MANHATTAN TRANSFER『VOCALESE』 [音楽(洋楽)]
表題のアルバムは1985年に発表された彼らの10枚目のアルバムである。(ライブ盤とベスト盤を含む)'80's前半は、ちょっとポップな方向になっていた彼らであるが、ジャズ(モダンジャズ)を中心にした曲で構成されていて、彼らの最高傑作とも言われるアルバムである。が、チャートの方ではBillboardで最高位74位ということで、ポップな方向のアルバムを越えることは出来なかった。(が、これは当然である。ジャズ系のアルバムがロック/ポップス系のアルバムと同じ順位を記録したら、とんでもないウルトラ・ヒットになります。それに、チャートの記録とアルバムの内容とは一致するものではないですから...)
収録曲は以下の全11曲である。『That's Killer Joe』『Rambo』『Airegin』『To You』『Meet Benny Bailey』『Another Night in Tunisia』『Ray's Rockhouse』『Blee Blop Blues』『I Remember Clifford』『Sing Joy Spring』『Move』。

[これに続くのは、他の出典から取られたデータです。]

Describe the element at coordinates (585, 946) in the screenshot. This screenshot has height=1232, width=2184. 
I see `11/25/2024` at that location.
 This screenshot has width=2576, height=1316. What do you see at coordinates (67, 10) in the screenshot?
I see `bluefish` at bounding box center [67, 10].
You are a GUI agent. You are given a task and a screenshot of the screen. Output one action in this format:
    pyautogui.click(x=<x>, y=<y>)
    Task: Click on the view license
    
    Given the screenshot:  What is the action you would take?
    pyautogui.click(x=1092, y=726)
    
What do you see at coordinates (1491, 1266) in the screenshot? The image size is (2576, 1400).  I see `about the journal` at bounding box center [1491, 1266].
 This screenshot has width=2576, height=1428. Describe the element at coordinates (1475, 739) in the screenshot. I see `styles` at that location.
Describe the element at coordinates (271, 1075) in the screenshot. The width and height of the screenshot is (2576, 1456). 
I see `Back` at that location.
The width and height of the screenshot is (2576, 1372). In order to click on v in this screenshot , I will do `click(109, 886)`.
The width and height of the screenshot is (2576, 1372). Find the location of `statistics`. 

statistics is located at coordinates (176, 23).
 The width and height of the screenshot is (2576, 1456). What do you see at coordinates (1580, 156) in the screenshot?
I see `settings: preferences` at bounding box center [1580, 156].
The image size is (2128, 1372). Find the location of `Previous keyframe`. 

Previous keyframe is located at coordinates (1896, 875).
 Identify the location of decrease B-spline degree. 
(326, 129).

本アルバムからは、シングル・カットされてヒットを記録した曲はないが、ポップ路線のアルバムではなく、ジャズ・アルバムとしたら、これが正当な姿である。アルバムを1つの作品として捉え、彼らの醸し出す美しいコーラス・ワークに酔いしれるにはシングル曲の1曲だけではあまりにも味気ないですからね。
本アルバムからの筆者のお薦め曲は、冒頭からの『That's Killer Joe』『Rambo』『Airegin』『To You』と『Blee Blop Blues』『Sing Joy Spring』をピックアップしておくが、最初の『That's Killer Joe』から彼らの味わいのある世界にトリップさせてくれて、どの曲も甲乙付けがたいほどの素晴らしい彼らの世界に連れて行ってくれる。
彼らのハーモニーは、声自体が楽器のようであり、そこから生まれる見事なサウンドは他にはない素晴らしいものである。しかも、本アルバムで聴くことが部着るのはモダン・ジャズであり、バックに参加しているアーティストたちもまたジャズ界の大物と言うことで、これを聴かないで何を聴くのか、と問いたくなるほど充実した内容である。じっくりと堪能しましょう!